◆ **MATERIAL FOR THIS TASK**:
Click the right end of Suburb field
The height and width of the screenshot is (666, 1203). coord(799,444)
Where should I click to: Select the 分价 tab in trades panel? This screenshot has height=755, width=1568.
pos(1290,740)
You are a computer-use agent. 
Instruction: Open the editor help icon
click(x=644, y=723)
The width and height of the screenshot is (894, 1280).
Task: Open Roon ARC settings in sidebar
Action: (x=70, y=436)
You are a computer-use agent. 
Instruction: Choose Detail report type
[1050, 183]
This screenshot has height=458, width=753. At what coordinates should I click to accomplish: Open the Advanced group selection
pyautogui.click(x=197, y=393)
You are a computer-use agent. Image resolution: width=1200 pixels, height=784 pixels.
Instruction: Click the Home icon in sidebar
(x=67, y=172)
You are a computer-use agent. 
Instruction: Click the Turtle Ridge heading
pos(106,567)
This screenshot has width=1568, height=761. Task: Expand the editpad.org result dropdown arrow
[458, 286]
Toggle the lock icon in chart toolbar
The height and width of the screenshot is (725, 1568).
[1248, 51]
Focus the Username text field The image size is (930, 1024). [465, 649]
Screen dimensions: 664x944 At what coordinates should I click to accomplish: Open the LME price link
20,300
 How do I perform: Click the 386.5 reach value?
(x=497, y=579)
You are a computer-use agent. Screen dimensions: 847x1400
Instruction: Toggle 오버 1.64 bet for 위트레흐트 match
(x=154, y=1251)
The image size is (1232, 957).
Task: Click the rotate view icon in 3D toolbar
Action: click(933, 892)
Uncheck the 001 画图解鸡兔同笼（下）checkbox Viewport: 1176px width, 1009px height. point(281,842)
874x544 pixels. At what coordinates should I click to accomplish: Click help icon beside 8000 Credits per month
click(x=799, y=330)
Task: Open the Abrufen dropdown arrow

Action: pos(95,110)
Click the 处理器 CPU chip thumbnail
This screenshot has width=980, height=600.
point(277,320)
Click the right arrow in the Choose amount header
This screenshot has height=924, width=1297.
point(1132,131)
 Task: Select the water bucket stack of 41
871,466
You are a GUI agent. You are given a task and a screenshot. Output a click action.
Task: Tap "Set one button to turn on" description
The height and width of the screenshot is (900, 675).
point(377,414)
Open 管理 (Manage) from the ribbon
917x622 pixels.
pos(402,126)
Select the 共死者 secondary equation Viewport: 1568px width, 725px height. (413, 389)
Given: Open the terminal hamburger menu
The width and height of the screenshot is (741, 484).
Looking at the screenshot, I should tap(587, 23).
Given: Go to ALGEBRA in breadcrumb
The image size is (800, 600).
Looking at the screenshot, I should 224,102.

◆ **ASSIGNED TASK**: Search the material above for "Viewport". Copy each line that has it.

◆ **RESPONSE**:
Uncheck the 001 画图解鸡兔同笼（下）checkbox Viewport: 1176px width, 1009px height. point(281,842)
Select the 共死者 secondary equation Viewport: 1568px width, 725px height. (413, 389)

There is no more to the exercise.